▶ _Exercise directions_
Extract the full set of records that follows, word for word.

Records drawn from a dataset
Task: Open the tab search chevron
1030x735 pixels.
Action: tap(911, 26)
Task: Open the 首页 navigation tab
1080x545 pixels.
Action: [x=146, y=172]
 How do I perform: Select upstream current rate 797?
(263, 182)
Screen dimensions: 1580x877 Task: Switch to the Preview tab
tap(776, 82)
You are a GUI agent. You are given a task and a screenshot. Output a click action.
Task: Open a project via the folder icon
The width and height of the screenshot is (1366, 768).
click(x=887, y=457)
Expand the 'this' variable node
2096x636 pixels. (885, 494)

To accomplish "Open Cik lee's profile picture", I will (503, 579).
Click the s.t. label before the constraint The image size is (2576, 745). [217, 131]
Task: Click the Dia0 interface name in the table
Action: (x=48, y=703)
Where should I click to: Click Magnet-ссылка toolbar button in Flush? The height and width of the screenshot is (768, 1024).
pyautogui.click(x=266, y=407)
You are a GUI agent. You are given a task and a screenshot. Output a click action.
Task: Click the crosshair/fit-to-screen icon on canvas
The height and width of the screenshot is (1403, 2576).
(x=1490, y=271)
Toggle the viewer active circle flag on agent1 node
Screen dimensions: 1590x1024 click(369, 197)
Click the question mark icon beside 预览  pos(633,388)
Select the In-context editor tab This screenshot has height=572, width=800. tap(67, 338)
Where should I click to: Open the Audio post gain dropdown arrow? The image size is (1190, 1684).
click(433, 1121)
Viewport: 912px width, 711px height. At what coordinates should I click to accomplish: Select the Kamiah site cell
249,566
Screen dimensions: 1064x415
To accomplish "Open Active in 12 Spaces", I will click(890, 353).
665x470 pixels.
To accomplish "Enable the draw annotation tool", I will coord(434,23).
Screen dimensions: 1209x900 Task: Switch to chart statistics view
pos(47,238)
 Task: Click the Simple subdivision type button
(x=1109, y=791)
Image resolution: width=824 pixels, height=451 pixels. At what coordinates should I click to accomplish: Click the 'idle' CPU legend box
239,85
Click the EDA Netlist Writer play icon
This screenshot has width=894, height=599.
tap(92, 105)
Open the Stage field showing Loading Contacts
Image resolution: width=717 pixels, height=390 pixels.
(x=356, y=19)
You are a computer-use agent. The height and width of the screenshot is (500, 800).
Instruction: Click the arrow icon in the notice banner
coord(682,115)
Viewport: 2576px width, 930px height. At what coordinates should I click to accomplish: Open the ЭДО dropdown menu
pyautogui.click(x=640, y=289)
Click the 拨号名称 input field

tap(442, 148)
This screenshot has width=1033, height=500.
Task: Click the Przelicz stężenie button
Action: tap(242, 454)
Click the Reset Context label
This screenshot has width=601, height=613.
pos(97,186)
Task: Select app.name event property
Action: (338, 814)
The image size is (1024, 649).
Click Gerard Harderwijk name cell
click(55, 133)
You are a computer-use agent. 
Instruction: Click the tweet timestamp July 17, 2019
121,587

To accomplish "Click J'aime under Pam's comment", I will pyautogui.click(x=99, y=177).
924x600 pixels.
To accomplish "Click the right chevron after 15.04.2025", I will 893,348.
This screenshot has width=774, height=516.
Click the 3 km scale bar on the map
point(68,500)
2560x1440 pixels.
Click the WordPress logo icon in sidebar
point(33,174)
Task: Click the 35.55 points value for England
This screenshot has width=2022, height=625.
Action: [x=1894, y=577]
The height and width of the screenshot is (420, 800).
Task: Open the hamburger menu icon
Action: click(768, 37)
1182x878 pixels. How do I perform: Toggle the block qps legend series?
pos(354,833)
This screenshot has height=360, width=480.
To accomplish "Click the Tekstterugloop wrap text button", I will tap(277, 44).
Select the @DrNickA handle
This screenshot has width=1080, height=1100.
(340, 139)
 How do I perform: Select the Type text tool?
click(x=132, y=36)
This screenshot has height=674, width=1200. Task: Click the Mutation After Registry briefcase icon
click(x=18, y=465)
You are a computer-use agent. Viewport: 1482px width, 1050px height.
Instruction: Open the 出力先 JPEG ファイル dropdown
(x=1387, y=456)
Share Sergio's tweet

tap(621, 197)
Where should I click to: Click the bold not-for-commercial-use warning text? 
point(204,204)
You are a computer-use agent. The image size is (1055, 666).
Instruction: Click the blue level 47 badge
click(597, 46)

▶ _Reply_
Task: Open the tab search chevron
1030x735 pixels.
Action: tap(911, 26)
Task: Open the 首页 navigation tab
1080x545 pixels.
Action: [x=146, y=172]
 How do I perform: Select upstream current rate 797?
(263, 182)
Screen dimensions: 1580x877 Task: Switch to the Preview tab
tap(776, 82)
You are a GUI agent. You are given a task and a screenshot. Output a click action.
Task: Open a project via the folder icon
The width and height of the screenshot is (1366, 768).
click(x=887, y=457)
Expand the 'this' variable node
2096x636 pixels. (885, 494)

To accomplish "Open Cik lee's profile picture", I will (503, 579).
Click the s.t. label before the constraint The image size is (2576, 745). [217, 131]
Task: Click the Dia0 interface name in the table
Action: (x=48, y=703)
Where should I click to: Click Magnet-ссылка toolbar button in Flush? The height and width of the screenshot is (768, 1024).
pyautogui.click(x=266, y=407)
You are a GUI agent. You are given a task and a screenshot. Output a click action.
Task: Click the crosshair/fit-to-screen icon on canvas
The height and width of the screenshot is (1403, 2576).
(x=1490, y=271)
Toggle the viewer active circle flag on agent1 node
Screen dimensions: 1590x1024 click(369, 197)
Click the question mark icon beside 预览  pos(633,388)
Select the In-context editor tab This screenshot has height=572, width=800. tap(67, 338)
Where should I click to: Open the Audio post gain dropdown arrow? The image size is (1190, 1684).
click(433, 1121)
Viewport: 912px width, 711px height. At what coordinates should I click to accomplish: Select the Kamiah site cell
249,566
Screen dimensions: 1064x415
To accomplish "Open Active in 12 Spaces", I will click(890, 353).
665x470 pixels.
To accomplish "Enable the draw annotation tool", I will coord(434,23).
Screen dimensions: 1209x900 Task: Switch to chart statistics view
pos(47,238)
 Task: Click the Simple subdivision type button
(x=1109, y=791)
Image resolution: width=824 pixels, height=451 pixels. At what coordinates should I click to accomplish: Click the 'idle' CPU legend box
239,85
Click the EDA Netlist Writer play icon
This screenshot has width=894, height=599.
tap(92, 105)
Open the Stage field showing Loading Contacts
Image resolution: width=717 pixels, height=390 pixels.
(x=356, y=19)
You are a computer-use agent. The height and width of the screenshot is (500, 800).
Instruction: Click the arrow icon in the notice banner
coord(682,115)
Viewport: 2576px width, 930px height. At what coordinates should I click to accomplish: Open the ЭДО dropdown menu
pyautogui.click(x=640, y=289)
Click the 拨号名称 input field

tap(442, 148)
This screenshot has width=1033, height=500.
Task: Click the Przelicz stężenie button
Action: tap(242, 454)
Click the Reset Context label
This screenshot has width=601, height=613.
pos(97,186)
Task: Select app.name event property
Action: (338, 814)
The image size is (1024, 649).
Click Gerard Harderwijk name cell
click(55, 133)
You are a computer-use agent. 
Instruction: Click the tweet timestamp July 17, 2019
121,587

To accomplish "Click J'aime under Pam's comment", I will pyautogui.click(x=99, y=177).
924x600 pixels.
To accomplish "Click the right chevron after 15.04.2025", I will 893,348.
This screenshot has width=774, height=516.
Click the 3 km scale bar on the map
point(68,500)
2560x1440 pixels.
Click the WordPress logo icon in sidebar
point(33,174)
Task: Click the 35.55 points value for England
This screenshot has width=2022, height=625.
Action: [x=1894, y=577]
The height and width of the screenshot is (420, 800).
Task: Open the hamburger menu icon
Action: click(768, 37)
1182x878 pixels. How do I perform: Toggle the block qps legend series?
pos(354,833)
This screenshot has height=360, width=480.
To accomplish "Click the Tekstterugloop wrap text button", I will tap(277, 44).
Select the @DrNickA handle
This screenshot has width=1080, height=1100.
(340, 139)
 How do I perform: Select the Type text tool?
click(x=132, y=36)
This screenshot has height=674, width=1200. Task: Click the Mutation After Registry briefcase icon
click(x=18, y=465)
You are a computer-use agent. Viewport: 1482px width, 1050px height.
Instruction: Open the 出力先 JPEG ファイル dropdown
(x=1387, y=456)
Share Sergio's tweet

tap(621, 197)
Where should I click to: Click the bold not-for-commercial-use warning text? 
point(204,204)
You are a computer-use agent. The image size is (1055, 666).
Instruction: Click the blue level 47 badge
click(597, 46)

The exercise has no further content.